## Exercise aim
Would you transcribe each entry that follows word for word, minus the images?

Pixel coordinate grounding data:
====================
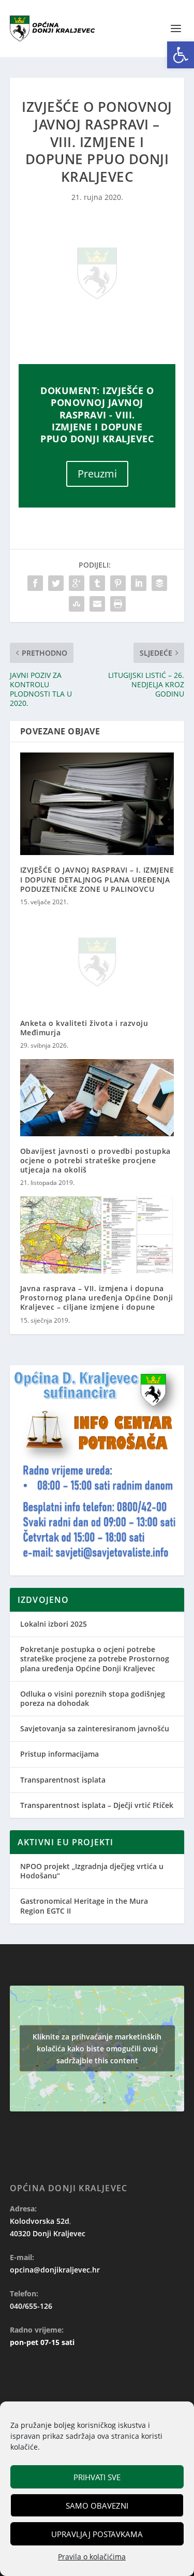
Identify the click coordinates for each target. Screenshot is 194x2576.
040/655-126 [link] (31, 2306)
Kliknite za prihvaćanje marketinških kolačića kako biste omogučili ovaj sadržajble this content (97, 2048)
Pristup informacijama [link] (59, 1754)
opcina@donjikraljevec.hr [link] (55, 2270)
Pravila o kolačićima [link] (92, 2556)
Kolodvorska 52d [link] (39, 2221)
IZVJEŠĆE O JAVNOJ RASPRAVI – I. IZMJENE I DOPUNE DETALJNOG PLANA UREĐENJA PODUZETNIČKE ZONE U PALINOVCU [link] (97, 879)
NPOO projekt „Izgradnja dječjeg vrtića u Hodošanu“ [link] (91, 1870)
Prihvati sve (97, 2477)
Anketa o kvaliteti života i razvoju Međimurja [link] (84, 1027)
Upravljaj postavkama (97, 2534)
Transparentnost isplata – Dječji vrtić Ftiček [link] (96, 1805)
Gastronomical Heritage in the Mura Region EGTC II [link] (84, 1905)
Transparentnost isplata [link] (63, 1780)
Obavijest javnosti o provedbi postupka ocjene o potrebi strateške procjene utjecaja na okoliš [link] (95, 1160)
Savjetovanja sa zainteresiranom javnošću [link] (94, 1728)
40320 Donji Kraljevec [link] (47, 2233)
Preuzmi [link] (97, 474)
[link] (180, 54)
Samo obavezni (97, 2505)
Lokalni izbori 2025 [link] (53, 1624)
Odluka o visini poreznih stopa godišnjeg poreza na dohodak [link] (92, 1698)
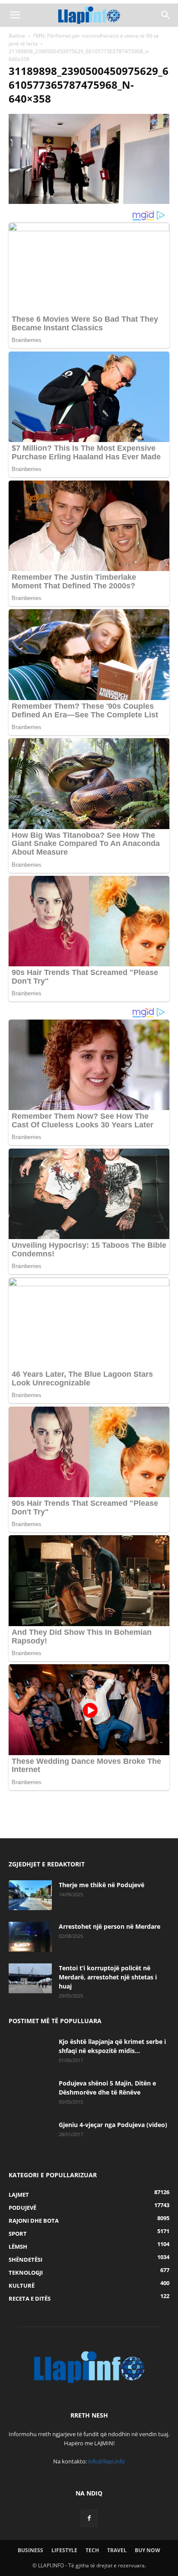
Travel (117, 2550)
====================
## Exercise result
Identify the click coordinates for each target. Screenshot is 194x2576.
040/655-126 [link] (31, 2306)
Kliknite za prihvaćanje marketinških kolačića kako biste omogučili ovaj sadržajble this content (97, 2048)
Pristup informacijama [link] (59, 1754)
opcina@donjikraljevec.hr [link] (55, 2270)
Pravila o kolačićima [link] (92, 2556)
Kolodvorska 52d [link] (39, 2221)
IZVJEŠĆE O JAVNOJ RASPRAVI – I. IZMJENE I DOPUNE DETALJNOG PLANA UREĐENJA PODUZETNIČKE ZONE U PALINOVCU [link] (97, 879)
NPOO projekt „Izgradnja dječjeg vrtića u Hodošanu“ [link] (91, 1870)
Prihvati sve (97, 2477)
Anketa o kvaliteti života i razvoju Međimurja [link] (84, 1027)
Upravljaj postavkama (97, 2534)
Transparentnost isplata – Dječji vrtić Ftiček [link] (96, 1805)
Gastronomical Heritage in the Mura Region EGTC II [link] (84, 1905)
Transparentnost isplata [link] (63, 1780)
Obavijest javnosti o provedbi postupka ocjene o potrebi strateške procjene utjecaja na okoliš [link] (95, 1160)
Savjetovanja sa zainteresiranom javnošću [link] (94, 1728)
40320 Donji Kraljevec [link] (47, 2233)
Preuzmi [link] (97, 474)
[link] (180, 54)
Samo obavezni (97, 2505)
Lokalni izbori 2025 [link] (53, 1624)
Odluka o visini poreznih stopa godišnjeg poreza na dohodak [link] (92, 1698)
Travel (117, 2550)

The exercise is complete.